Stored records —
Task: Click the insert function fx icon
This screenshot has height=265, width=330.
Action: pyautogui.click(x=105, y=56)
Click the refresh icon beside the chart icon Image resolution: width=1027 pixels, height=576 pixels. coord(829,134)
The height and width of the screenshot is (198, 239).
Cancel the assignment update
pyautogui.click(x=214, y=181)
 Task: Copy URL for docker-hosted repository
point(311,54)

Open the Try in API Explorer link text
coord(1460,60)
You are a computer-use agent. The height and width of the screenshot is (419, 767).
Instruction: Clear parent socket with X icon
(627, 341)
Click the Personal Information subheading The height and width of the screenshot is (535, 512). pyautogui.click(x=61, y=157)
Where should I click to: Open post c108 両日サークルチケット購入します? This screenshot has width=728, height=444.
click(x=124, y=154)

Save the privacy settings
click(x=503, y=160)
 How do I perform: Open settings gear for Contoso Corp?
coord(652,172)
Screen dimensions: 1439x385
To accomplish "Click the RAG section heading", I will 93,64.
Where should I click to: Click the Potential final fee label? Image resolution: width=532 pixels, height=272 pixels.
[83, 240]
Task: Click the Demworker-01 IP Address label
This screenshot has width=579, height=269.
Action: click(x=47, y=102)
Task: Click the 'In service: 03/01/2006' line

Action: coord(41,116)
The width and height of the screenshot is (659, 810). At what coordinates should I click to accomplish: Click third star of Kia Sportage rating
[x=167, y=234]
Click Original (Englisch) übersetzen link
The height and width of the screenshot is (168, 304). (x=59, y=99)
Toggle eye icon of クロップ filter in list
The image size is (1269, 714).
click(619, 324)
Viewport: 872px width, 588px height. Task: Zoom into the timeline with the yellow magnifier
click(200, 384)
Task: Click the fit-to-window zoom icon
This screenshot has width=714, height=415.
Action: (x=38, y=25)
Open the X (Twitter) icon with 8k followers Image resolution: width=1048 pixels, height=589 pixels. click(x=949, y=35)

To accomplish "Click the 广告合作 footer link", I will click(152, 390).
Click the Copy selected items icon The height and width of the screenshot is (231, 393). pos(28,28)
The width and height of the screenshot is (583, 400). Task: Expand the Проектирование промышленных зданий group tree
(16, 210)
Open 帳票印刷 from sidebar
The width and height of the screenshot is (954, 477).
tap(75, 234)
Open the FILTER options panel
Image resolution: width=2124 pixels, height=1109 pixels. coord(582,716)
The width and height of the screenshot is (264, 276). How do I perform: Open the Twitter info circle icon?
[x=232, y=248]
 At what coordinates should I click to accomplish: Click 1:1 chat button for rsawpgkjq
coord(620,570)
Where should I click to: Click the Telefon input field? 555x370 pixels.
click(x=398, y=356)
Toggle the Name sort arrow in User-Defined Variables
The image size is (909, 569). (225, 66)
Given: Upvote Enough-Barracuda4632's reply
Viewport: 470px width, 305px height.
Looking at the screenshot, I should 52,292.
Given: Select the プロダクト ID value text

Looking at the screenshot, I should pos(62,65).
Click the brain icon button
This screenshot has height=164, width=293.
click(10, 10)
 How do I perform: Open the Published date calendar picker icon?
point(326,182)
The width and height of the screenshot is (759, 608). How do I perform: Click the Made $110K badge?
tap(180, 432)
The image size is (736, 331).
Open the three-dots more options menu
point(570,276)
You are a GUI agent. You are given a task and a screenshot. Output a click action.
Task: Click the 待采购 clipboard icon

Task to complete — Search the entries for the word "agent". Copy each line where it appears.

Task answer —
You are a computer-use agent. The height and width of the screenshot is (419, 767).
You are a GUI agent. You are given a task and a screenshot. Output a click action.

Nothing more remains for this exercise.